In [None]:
import torch
import torch.nn as nn
import numpy as np
from nltk import word_tokenize

<font size=6>
Preprocess the data.
</font>

In [None]:
with open('./data/author_quotes.txt', 'rt', newline='\n') as f:
    quotes = f.readlines()
quotes = [q.rstrip('\n') for q in quotes]

In [None]:
unique_chars = list(set(' '.join(quotes)))
char2id = {ch:i for i, ch in enumerate(unique_chars)}
pad_value = char2id[' ']

In [None]:
#char tokenization
char_tokens = [[' '] + list(q) for q in quotes]
MAX_SENT_LEN = max([len(q) for q in char_tokens])

In [None]:
#vectorize
vect_data = torch.full((len(char_tokens), MAX_SENT_LEN), char2id[' '], dtype=torch.long)
for i, q in enumerate(char_tokens):
    for j, ch in enumerate(q):
        vect_data[i][j] = char2id[char_tokens[i][j]]

<font size=6>
RNN model
</font>

In [None]:
class charRNN(nn.Module):
    def __init__(self, char_vocab_len, emb_size=32, num_layers=3, hid_state_size=64):
        super().__init__()
        self.num_rnn_layers = num_layers
        self.hid_state_size = hid_state_size
        self.emb = nn.Embedding(char_vocab_len, emb_size)
        self.rnn = nn.RNN(emb_size, hid_state_size, num_layers=num_layers, batch_first=True)
        self.out = nn.Linear(hid_state_size, char_vocab_len)
    
    def forward(self, x):
        x = self.emb(x)  # batch_sz x max_sent_len x emb_sz
        #print(f"input emb shape {x.shape}")
        #init h0
        hidden = self.get_init_state(x.shape[0])
        features, hidden = self.rnn(x, hidden) #features of size batch_sz x max_sent_len x hid_state_size
        #print(f"rnn output shape {features.shape}, {hidden.shape}")

*Material supplied*
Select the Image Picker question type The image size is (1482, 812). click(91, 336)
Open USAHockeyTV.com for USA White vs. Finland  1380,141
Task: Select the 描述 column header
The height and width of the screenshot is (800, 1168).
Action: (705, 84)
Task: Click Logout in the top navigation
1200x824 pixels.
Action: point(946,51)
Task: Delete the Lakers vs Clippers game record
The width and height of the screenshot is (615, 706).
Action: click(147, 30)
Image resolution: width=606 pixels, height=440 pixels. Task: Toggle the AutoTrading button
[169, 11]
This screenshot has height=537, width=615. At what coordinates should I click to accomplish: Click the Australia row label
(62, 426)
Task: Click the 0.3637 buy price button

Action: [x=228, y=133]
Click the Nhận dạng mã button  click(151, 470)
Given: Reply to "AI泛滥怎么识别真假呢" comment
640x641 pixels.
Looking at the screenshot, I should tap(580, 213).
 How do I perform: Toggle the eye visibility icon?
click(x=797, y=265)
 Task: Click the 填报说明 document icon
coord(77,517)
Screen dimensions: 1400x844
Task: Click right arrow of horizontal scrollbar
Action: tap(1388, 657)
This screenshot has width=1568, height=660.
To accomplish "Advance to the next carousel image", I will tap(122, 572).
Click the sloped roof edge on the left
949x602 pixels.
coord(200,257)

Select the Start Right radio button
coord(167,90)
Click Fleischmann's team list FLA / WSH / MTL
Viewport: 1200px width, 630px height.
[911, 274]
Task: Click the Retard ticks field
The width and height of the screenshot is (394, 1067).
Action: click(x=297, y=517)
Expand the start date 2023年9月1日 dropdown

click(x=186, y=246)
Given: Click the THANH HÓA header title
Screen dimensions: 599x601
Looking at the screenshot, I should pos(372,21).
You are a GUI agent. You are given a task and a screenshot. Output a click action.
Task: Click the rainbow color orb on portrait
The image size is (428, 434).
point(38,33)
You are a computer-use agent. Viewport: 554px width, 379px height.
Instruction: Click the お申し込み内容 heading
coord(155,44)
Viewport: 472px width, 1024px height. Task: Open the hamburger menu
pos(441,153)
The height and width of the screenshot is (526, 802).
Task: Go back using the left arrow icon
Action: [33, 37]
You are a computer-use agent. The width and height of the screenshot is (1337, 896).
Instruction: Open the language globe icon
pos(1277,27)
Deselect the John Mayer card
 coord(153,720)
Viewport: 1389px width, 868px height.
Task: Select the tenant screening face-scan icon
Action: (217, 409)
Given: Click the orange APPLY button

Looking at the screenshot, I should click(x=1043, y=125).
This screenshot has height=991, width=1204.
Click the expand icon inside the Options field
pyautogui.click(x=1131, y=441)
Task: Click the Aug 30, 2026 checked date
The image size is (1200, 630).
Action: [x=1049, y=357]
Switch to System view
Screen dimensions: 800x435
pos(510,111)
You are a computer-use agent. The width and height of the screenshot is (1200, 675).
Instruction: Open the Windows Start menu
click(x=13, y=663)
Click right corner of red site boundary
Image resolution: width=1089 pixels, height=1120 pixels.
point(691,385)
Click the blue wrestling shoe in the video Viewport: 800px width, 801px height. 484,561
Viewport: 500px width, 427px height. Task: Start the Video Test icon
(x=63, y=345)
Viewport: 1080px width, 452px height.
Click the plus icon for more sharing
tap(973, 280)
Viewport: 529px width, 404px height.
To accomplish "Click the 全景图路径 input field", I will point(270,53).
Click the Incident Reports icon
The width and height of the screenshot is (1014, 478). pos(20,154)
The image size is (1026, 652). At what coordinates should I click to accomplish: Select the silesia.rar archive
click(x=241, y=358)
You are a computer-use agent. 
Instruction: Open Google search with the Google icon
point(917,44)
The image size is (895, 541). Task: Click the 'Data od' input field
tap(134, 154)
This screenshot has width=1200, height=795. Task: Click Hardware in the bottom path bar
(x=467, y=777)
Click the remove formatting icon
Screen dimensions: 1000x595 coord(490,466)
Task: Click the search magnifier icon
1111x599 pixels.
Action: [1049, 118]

*What is asked*
a) List the layers that the charRNN constructor in the character RNN notebook assigns to attributes of the model, and give the attribute name for each.
b) Give everything in the listing from the line containing "Task: Click the search magnifier icon" down through the listing's final line as a JSON list of strings, one string per line, with blank lines left out.

*Answers to each task*
a)
- self.emb: nn.Embedding
- self.rnn: nn.RNN
- self.out: nn.Linear

b)
[
  "Task: Click the search magnifier icon",
  "1111x599 pixels.",
  "Action: [1049, 118]"
]